Once a robust blockchain infrastructure matures, AI will gain greater autonomy and self-improvement capabilities. In other words, a more decentralized AI aligns with AI’s own developmental needs. Leveraging blockchain’s distributed nature to advance AI reflects an intrinsic requirement of AI itself.
For AI itself, being monopolized solely by tech giants like Microsoft or Google would hinder its long-term evolution. AI has a natural need for decentralized growth—a necessity for building a more resilient system. The combined power of AI and blockchain may exceed what people currently imagine.

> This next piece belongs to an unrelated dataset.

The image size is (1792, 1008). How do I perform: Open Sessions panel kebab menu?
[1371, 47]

How AI can advance blockchain
Integration of AI and on-chain data
By applying AI to analyze dynamic on-chain data, predictive capabilities become possible—for example, in investment research. One particularly exciting prospect is embedding AI within smart contracts to enable autonomous, dynamic decision-making. For instance, DeFi protocols could adjust automatically based on real-time market conditions. Dynamic—not static—smart contracts open up entirely new application scenarios and user demands.
Advancements in AI can unlock new possibilities for crypto applications.

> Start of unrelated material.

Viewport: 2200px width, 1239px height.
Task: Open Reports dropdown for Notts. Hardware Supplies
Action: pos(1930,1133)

AI brings new potential to DeFi, Web3 gaming, Web3 social platforms, and broader Web3 applications (transportation, accommodation, travel, etc.). For example, AI-powered Web3 games could give birth to unprecedented gameplay experiences; AI combined with IoT and crypto payments could create smarter, self-operating networks.
The importance of ZKP
To ensure both privacy and completeness in computational tasks, ZKPs must be integrated to form verifiable proofs of work. Once ZKP technology matures, it will enable AI operations on-chain, offering privacy-preserving and verifiable machine learning.
Overall, blockchain can provide a collaborative framework via decentralized protocols for compute, data, and models—ultimately fostering AI development. Many technical details still need refinement, such as efficiently verifying contributors’ inputs (whether compute, data, or models). Only when these can be achieved at low cost can blockchain truly support AI; otherwise, the vision remains theoretical.

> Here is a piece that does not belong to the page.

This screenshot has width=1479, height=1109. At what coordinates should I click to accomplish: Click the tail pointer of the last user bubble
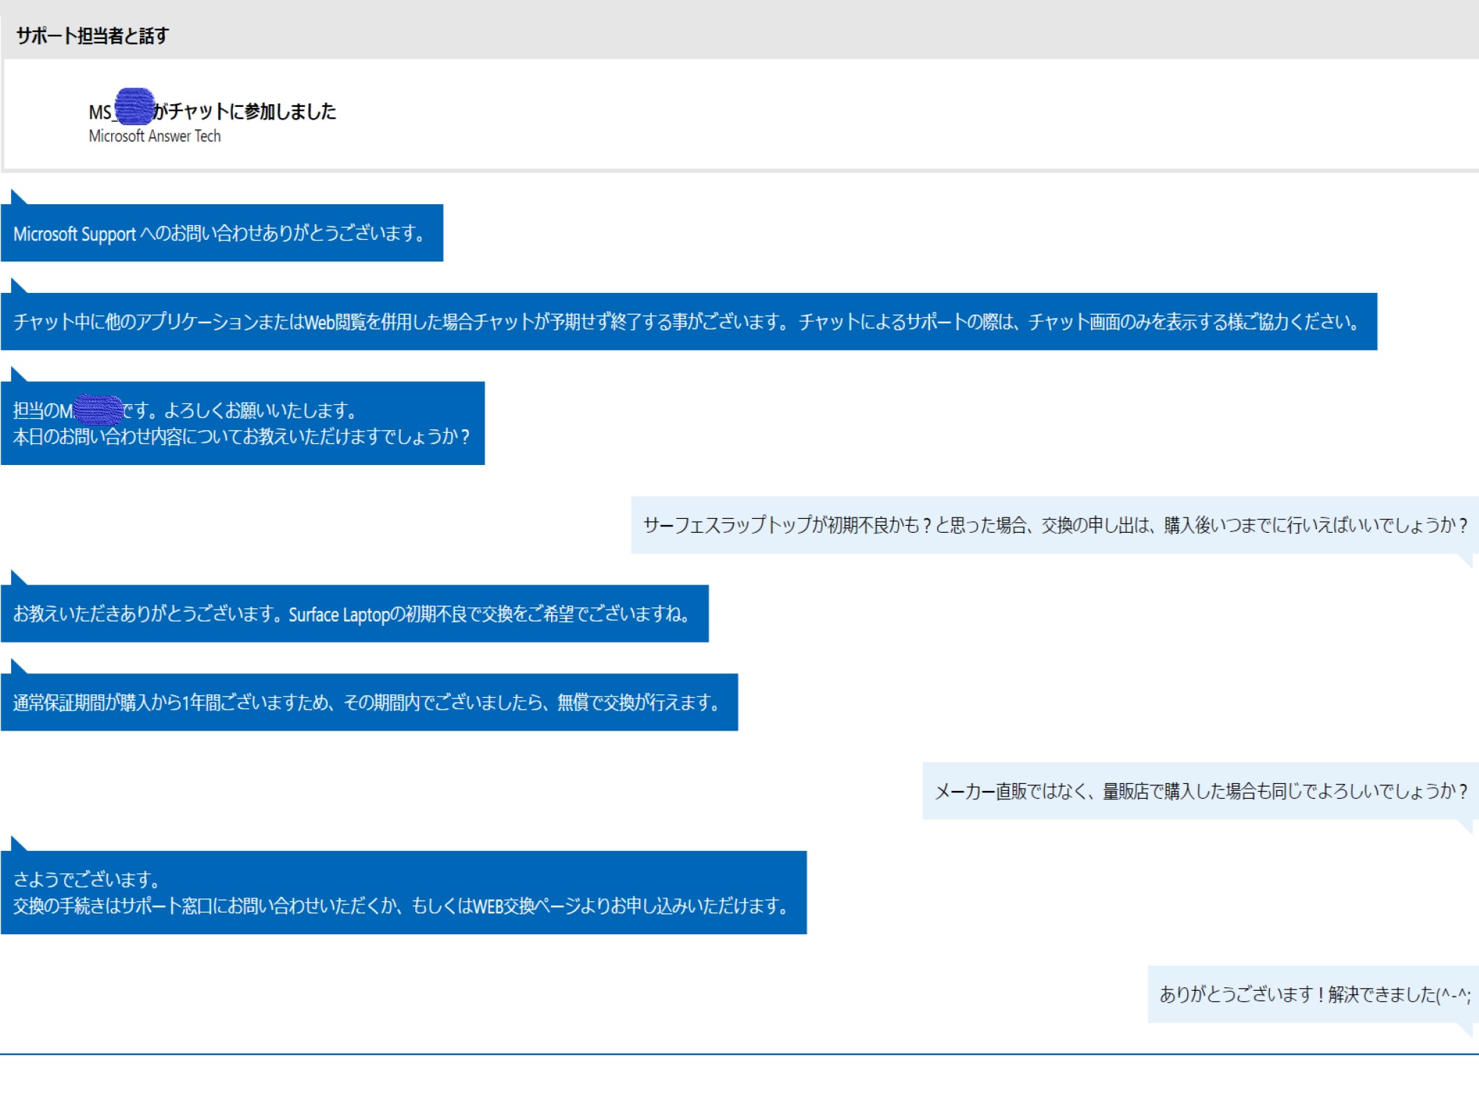(x=1466, y=1029)
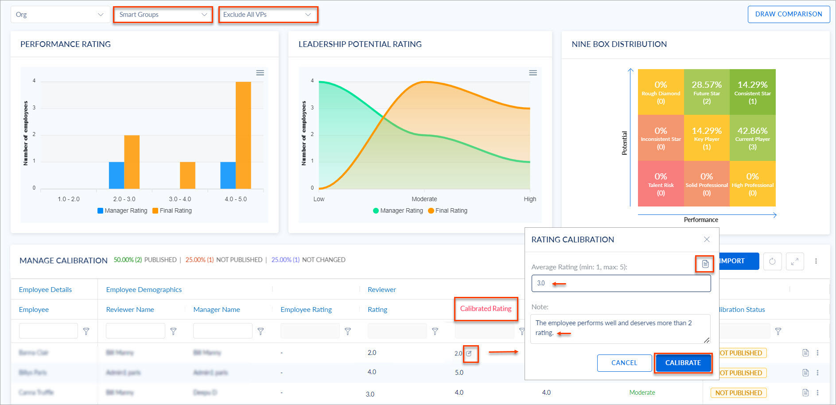The height and width of the screenshot is (405, 836).
Task: Open the document icon on Carna Truffle row
Action: click(x=806, y=393)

That said, in terms of long-term trends, AI has an inherent need for blockchain—to build true resilience into its own development.
At the same time, AI can drive the evolution of blockchain applications. Whether in DeFi, gaming, or other sectors, we may see the emergence of more intelligent crypto-native applications. This could become the next major narrative—even if it doesn’t fully materialize in the next cycle, the opportunity may arise in the one after.
The points above are partial and incomplete, subject to change over time. Additional insights are welcome in the comments. (This article was written two months ago but forgotten; publishing now.)
Risk warning: All analysis here represents a narrow view of technology and markets, and may not be accurate. Please maintain independent judgment and practice proper risk management.